● **What the task asks**
Where in the data below does the word "agent" appear? Copy each line that holds it.

──────

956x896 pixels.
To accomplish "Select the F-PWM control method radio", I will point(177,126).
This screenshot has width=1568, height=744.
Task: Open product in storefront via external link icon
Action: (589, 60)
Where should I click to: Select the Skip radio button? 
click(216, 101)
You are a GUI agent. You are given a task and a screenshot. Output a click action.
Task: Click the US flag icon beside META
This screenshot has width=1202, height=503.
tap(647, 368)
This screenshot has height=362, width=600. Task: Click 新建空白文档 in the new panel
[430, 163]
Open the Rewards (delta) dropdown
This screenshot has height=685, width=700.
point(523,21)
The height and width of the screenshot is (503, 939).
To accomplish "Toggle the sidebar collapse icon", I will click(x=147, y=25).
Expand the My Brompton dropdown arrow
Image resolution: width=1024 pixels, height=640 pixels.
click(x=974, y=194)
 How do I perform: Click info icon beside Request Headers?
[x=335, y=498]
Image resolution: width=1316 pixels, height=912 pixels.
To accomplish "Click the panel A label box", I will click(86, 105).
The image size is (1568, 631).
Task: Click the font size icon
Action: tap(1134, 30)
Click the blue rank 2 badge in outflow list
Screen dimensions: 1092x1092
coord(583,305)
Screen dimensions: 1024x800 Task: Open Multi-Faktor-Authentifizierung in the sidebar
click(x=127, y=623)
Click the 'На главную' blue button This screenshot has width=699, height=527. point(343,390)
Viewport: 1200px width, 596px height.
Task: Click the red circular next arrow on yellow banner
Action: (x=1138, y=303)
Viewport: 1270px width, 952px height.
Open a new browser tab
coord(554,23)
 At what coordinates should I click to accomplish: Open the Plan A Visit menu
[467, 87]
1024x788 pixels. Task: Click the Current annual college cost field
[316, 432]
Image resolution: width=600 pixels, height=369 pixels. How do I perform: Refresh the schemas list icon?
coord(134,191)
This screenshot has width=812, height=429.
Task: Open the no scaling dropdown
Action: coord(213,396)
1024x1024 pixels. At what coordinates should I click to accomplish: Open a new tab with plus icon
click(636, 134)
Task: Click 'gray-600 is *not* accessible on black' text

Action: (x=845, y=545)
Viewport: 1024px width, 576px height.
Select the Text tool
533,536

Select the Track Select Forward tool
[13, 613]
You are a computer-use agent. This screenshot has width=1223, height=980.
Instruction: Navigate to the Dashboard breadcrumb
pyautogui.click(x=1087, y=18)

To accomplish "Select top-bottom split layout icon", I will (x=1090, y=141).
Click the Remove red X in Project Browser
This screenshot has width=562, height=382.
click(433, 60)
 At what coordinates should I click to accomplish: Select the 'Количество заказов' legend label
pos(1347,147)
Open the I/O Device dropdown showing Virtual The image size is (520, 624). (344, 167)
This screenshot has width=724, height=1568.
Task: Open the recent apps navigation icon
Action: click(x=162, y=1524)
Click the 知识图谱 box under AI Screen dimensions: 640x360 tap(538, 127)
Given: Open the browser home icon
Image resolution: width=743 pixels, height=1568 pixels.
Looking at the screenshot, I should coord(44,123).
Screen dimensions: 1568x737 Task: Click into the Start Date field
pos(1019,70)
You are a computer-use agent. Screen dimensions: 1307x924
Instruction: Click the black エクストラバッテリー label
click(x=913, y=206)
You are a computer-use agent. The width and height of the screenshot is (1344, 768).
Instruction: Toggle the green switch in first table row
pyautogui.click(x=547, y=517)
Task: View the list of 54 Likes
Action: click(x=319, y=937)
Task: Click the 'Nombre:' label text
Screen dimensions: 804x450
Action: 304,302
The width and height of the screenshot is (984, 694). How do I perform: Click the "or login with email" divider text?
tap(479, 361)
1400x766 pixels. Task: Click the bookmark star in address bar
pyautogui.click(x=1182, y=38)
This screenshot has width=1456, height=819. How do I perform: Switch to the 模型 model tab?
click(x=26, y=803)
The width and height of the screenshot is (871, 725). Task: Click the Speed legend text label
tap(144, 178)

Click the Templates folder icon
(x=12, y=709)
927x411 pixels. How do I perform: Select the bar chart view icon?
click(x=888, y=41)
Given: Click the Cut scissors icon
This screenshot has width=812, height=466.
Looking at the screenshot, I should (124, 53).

──────

● **Exercise answer**
You are a GUI agent. You are given a task and a screenshot. Output a click action.
You are a computer-use agent. This screenshot has width=1223, height=980.
You are a computer-use agent. Screen dimensions: 1307x924
You are a computer-use agent. The width and height of the screenshot is (1344, 768).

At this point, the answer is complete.